[BEGIN]

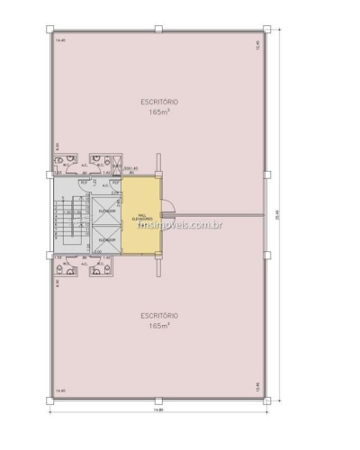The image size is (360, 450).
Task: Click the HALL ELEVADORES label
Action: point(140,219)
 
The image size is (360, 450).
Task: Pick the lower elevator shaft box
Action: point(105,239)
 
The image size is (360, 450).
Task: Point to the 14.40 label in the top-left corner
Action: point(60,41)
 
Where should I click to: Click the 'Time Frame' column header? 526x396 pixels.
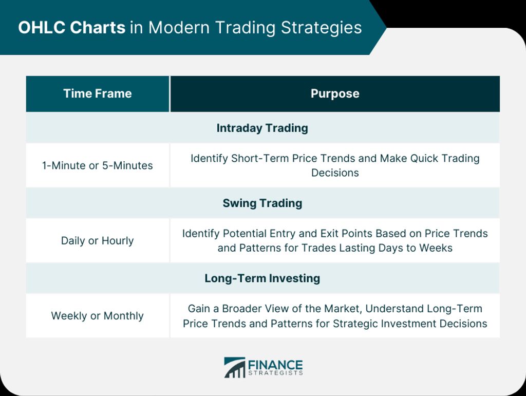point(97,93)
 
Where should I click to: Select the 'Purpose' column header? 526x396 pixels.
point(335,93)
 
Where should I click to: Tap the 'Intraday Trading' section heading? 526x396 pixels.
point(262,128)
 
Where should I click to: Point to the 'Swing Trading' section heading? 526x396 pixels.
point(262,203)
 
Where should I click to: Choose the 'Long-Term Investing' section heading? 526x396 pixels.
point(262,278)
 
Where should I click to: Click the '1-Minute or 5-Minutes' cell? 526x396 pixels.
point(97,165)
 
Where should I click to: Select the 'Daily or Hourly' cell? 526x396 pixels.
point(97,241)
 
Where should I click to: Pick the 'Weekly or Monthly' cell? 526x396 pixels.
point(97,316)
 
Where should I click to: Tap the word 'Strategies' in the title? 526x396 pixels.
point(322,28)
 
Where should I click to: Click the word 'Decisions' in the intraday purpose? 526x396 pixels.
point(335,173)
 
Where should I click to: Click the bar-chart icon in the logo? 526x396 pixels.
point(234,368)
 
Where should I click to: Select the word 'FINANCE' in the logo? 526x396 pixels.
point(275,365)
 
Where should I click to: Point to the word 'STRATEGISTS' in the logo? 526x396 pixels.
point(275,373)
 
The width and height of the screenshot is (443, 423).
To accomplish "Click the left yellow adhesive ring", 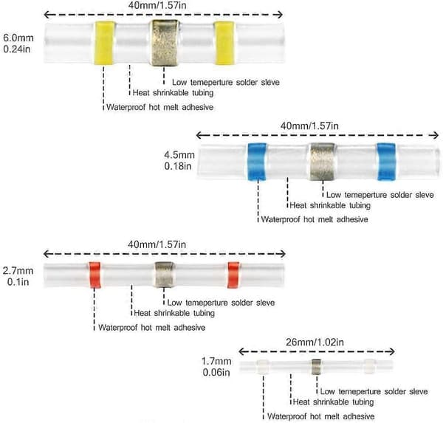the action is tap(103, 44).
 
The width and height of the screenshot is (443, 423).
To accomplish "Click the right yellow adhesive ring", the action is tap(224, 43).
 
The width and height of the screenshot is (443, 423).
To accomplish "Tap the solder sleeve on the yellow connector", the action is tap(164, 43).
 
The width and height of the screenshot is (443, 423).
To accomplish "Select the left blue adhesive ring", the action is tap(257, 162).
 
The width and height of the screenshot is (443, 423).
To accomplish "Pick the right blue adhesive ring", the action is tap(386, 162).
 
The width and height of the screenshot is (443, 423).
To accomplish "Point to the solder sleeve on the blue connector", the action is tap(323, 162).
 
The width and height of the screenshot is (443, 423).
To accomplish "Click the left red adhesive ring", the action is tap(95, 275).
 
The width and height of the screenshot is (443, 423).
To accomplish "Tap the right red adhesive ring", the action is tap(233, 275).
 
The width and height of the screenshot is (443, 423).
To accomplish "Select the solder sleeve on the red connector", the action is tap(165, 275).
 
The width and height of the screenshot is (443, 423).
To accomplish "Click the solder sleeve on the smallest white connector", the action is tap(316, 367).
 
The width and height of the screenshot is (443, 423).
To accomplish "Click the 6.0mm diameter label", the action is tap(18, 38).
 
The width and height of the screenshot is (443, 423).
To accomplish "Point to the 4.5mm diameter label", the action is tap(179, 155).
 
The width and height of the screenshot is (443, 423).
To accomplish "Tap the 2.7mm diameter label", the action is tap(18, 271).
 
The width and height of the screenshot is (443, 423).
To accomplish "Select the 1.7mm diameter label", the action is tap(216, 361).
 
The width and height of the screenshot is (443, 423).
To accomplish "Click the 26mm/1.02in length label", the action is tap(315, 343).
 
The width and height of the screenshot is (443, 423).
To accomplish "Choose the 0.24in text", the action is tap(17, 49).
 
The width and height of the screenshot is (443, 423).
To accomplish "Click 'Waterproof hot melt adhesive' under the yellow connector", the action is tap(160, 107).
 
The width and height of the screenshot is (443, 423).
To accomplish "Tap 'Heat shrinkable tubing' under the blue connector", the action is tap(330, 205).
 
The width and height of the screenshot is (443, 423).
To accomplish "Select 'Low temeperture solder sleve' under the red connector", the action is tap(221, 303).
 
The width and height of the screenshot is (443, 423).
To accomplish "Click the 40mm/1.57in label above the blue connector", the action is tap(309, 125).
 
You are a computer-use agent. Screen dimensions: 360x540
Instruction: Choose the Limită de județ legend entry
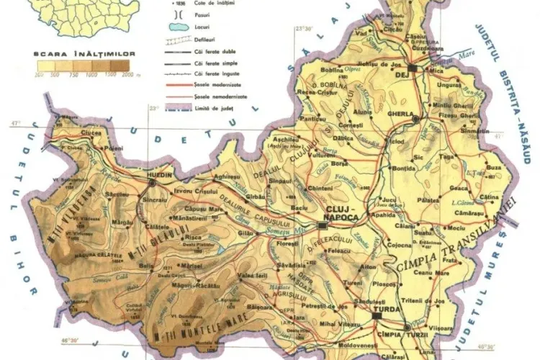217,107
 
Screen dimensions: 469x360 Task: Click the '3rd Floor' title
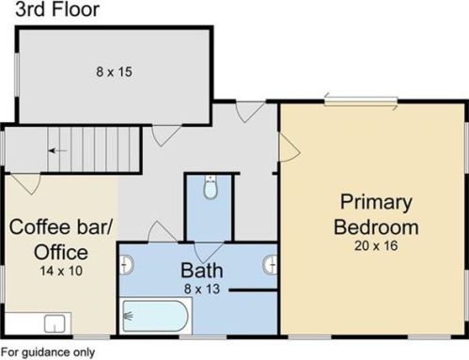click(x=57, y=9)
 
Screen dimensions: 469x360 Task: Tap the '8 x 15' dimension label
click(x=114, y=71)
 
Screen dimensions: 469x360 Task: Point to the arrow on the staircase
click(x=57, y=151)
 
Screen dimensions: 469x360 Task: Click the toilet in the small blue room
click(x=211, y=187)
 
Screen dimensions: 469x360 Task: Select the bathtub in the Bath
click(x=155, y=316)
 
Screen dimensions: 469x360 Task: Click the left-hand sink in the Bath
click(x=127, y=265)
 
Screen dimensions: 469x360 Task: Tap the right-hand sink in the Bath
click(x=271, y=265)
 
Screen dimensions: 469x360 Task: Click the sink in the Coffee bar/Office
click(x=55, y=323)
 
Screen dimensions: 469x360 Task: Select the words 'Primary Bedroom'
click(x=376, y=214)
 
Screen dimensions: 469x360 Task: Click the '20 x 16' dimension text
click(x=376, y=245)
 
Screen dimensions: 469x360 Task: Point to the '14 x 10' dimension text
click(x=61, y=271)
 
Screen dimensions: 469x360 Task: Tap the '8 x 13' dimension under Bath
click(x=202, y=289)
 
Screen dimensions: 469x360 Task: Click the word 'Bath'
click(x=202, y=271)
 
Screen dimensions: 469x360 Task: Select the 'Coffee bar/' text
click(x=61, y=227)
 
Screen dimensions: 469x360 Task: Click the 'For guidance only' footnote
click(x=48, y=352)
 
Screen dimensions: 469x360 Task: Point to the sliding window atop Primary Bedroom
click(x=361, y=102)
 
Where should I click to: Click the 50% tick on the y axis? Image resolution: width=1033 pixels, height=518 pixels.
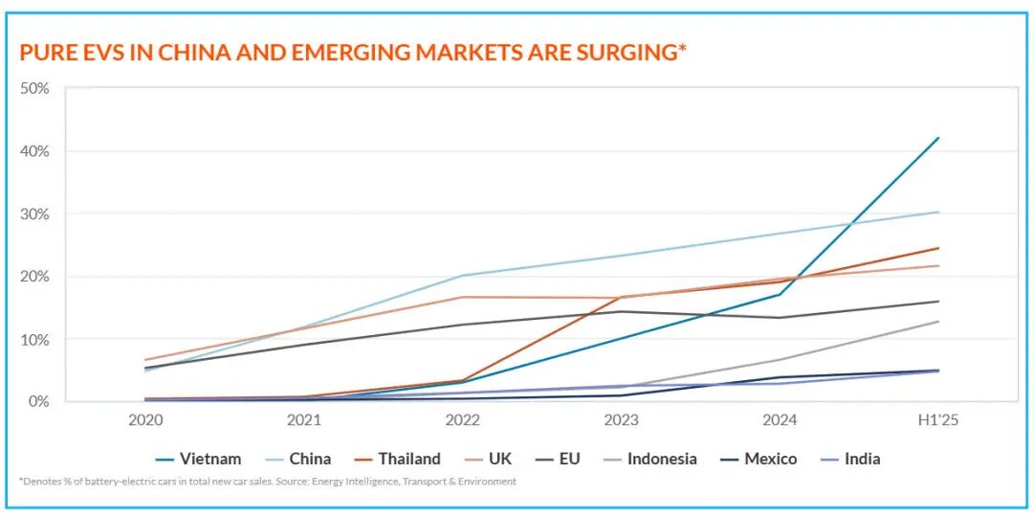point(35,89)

[END]
[BEGIN]

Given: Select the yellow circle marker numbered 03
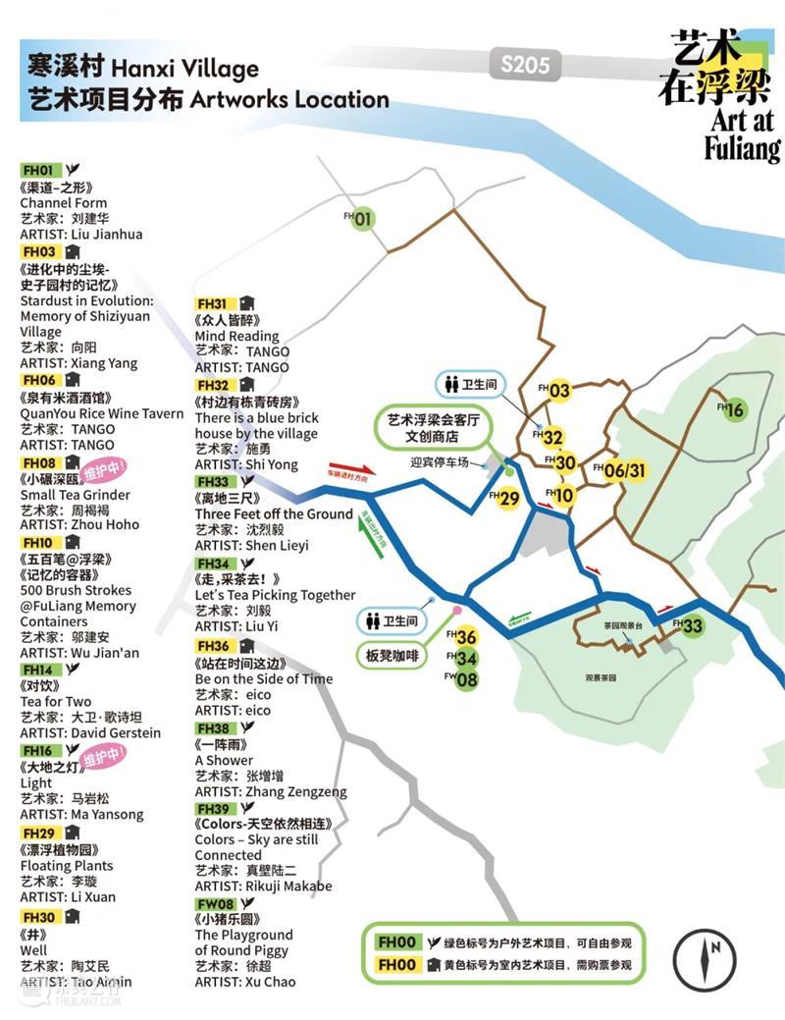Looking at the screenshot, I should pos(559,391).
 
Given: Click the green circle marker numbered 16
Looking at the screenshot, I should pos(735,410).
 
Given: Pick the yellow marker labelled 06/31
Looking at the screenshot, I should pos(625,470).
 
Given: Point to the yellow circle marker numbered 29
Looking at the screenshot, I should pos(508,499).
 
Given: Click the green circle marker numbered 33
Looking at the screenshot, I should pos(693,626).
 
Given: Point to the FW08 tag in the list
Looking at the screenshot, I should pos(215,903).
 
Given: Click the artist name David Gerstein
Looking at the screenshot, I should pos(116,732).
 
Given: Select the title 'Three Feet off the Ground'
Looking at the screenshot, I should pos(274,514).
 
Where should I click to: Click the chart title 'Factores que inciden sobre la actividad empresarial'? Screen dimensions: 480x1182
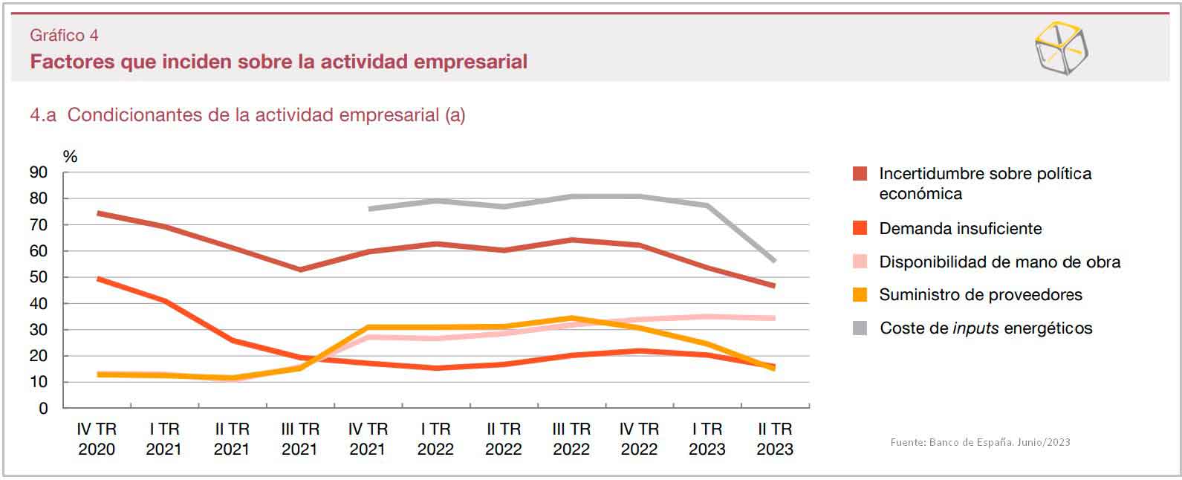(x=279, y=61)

[END]

» EXERCISE AIM: Rewrite the entries between the lines holding "Screen dimensions: 469x360 Task: Tap the '8 x 15'" and "click(x=55, y=323)", inclusive, replacing each "sink" with "basin" and leaving everything else unchanged.

» TASK RESPONSE:
Screen dimensions: 469x360 Task: Tap the '8 x 15' dimension label
click(x=114, y=71)
 
Screen dimensions: 469x360 Task: Point to the arrow on the staircase
click(x=57, y=151)
 
Screen dimensions: 469x360 Task: Click the toilet in the small blue room
click(x=211, y=187)
 
Screen dimensions: 469x360 Task: Select the bathtub in the Bath
click(x=155, y=316)
 
Screen dimensions: 469x360 Task: Click the left-hand basin in the Bath
click(x=127, y=265)
 
Screen dimensions: 469x360 Task: Tap the right-hand basin in the Bath
click(x=271, y=265)
 
Screen dimensions: 469x360 Task: Click the basin in the Coffee bar/Office
click(x=55, y=323)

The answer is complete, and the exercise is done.